══ SOURCE DATA

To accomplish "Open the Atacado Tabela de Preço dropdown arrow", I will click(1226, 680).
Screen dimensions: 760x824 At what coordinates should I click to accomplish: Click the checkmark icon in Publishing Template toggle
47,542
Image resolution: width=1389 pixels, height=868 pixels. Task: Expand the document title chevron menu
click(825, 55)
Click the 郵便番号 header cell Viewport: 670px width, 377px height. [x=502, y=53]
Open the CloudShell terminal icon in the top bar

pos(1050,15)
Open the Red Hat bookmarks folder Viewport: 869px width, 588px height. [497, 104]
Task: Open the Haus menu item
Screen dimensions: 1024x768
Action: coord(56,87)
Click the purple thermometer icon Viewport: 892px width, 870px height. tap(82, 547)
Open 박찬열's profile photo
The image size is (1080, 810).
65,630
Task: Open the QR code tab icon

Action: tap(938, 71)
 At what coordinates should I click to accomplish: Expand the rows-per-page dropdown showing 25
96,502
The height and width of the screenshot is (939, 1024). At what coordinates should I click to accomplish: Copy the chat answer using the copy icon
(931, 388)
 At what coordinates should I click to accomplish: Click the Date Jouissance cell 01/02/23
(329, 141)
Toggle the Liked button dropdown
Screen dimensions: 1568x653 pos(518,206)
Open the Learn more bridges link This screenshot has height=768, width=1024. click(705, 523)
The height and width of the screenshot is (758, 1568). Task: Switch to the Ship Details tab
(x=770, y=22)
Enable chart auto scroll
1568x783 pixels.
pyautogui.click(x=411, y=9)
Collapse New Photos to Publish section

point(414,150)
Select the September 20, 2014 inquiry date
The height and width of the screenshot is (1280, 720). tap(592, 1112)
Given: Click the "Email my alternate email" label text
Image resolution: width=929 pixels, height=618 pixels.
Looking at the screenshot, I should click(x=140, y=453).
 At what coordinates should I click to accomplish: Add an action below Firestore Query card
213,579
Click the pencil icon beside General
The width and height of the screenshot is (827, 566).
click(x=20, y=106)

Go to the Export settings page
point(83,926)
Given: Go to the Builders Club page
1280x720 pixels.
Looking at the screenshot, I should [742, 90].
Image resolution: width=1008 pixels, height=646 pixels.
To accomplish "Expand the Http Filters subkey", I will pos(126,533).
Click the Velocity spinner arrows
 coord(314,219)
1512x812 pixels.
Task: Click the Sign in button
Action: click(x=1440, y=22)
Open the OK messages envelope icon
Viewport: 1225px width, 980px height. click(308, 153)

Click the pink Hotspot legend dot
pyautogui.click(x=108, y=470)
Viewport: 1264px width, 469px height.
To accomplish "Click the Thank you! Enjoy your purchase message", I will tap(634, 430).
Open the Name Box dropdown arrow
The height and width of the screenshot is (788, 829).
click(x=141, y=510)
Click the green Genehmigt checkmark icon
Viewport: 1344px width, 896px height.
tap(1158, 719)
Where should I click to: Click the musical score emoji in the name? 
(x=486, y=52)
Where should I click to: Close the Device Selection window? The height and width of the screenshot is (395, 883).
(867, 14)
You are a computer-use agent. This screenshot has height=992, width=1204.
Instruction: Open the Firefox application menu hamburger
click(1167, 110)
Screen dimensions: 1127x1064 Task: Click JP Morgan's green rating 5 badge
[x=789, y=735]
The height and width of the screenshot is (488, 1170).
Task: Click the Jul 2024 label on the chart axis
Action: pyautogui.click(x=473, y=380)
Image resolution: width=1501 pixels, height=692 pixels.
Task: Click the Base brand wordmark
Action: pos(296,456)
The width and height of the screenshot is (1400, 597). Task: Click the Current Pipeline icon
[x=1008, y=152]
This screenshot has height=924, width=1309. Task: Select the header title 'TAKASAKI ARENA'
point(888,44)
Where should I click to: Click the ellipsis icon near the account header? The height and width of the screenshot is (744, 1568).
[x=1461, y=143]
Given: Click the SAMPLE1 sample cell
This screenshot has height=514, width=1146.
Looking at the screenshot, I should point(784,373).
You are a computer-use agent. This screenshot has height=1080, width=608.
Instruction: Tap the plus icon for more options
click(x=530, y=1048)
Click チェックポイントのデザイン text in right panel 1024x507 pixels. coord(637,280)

════

## EXERCISE BRIEF
Give back the whole listing, word for word.

## YOUR RESPONSE
To accomplish "Open the Atacado Tabela de Preço dropdown arrow", I will click(1226, 680).
Screen dimensions: 760x824 At what coordinates should I click to accomplish: Click the checkmark icon in Publishing Template toggle
47,542
Image resolution: width=1389 pixels, height=868 pixels. Task: Expand the document title chevron menu
click(825, 55)
Click the 郵便番号 header cell Viewport: 670px width, 377px height. [x=502, y=53]
Open the CloudShell terminal icon in the top bar

pos(1050,15)
Open the Red Hat bookmarks folder Viewport: 869px width, 588px height. [497, 104]
Task: Open the Haus menu item
Screen dimensions: 1024x768
Action: coord(56,87)
Click the purple thermometer icon Viewport: 892px width, 870px height. tap(82, 547)
Open 박찬열's profile photo
The image size is (1080, 810).
65,630
Task: Open the QR code tab icon

Action: tap(938, 71)
 At what coordinates should I click to accomplish: Expand the rows-per-page dropdown showing 25
96,502
The height and width of the screenshot is (939, 1024). At what coordinates should I click to accomplish: Copy the chat answer using the copy icon
(931, 388)
 At what coordinates should I click to accomplish: Click the Date Jouissance cell 01/02/23
(329, 141)
Toggle the Liked button dropdown
Screen dimensions: 1568x653 pos(518,206)
Open the Learn more bridges link This screenshot has height=768, width=1024. click(705, 523)
The height and width of the screenshot is (758, 1568). Task: Switch to the Ship Details tab
(x=770, y=22)
Enable chart auto scroll
1568x783 pixels.
pyautogui.click(x=411, y=9)
Collapse New Photos to Publish section

point(414,150)
Select the September 20, 2014 inquiry date
The height and width of the screenshot is (1280, 720). tap(592, 1112)
Given: Click the "Email my alternate email" label text
Image resolution: width=929 pixels, height=618 pixels.
Looking at the screenshot, I should click(x=140, y=453).
 At what coordinates should I click to accomplish: Add an action below Firestore Query card
213,579
Click the pencil icon beside General
The width and height of the screenshot is (827, 566).
click(x=20, y=106)

Go to the Export settings page
point(83,926)
Given: Go to the Builders Club page
1280x720 pixels.
Looking at the screenshot, I should [742, 90].
Image resolution: width=1008 pixels, height=646 pixels.
To accomplish "Expand the Http Filters subkey", I will pos(126,533).
Click the Velocity spinner arrows
 coord(314,219)
1512x812 pixels.
Task: Click the Sign in button
Action: click(x=1440, y=22)
Open the OK messages envelope icon
Viewport: 1225px width, 980px height. click(308, 153)

Click the pink Hotspot legend dot
pyautogui.click(x=108, y=470)
Viewport: 1264px width, 469px height.
To accomplish "Click the Thank you! Enjoy your purchase message", I will tap(634, 430).
Open the Name Box dropdown arrow
The height and width of the screenshot is (788, 829).
click(x=141, y=510)
Click the green Genehmigt checkmark icon
Viewport: 1344px width, 896px height.
tap(1158, 719)
Where should I click to: Click the musical score emoji in the name? 
(x=486, y=52)
Where should I click to: Close the Device Selection window? The height and width of the screenshot is (395, 883).
(867, 14)
You are a computer-use agent. This screenshot has height=992, width=1204.
Instruction: Open the Firefox application menu hamburger
click(1167, 110)
Screen dimensions: 1127x1064 Task: Click JP Morgan's green rating 5 badge
[x=789, y=735]
The height and width of the screenshot is (488, 1170).
Task: Click the Jul 2024 label on the chart axis
Action: pyautogui.click(x=473, y=380)
Image resolution: width=1501 pixels, height=692 pixels.
Task: Click the Base brand wordmark
Action: pos(296,456)
The width and height of the screenshot is (1400, 597). Task: Click the Current Pipeline icon
[x=1008, y=152]
This screenshot has height=924, width=1309. Task: Select the header title 'TAKASAKI ARENA'
point(888,44)
Where should I click to: Click the ellipsis icon near the account header? The height and width of the screenshot is (744, 1568).
[x=1461, y=143]
Given: Click the SAMPLE1 sample cell
This screenshot has height=514, width=1146.
Looking at the screenshot, I should point(784,373).
You are a computer-use agent. This screenshot has height=1080, width=608.
Instruction: Tap the plus icon for more options
click(x=530, y=1048)
Click チェックポイントのデザイン text in right panel 1024x507 pixels. coord(637,280)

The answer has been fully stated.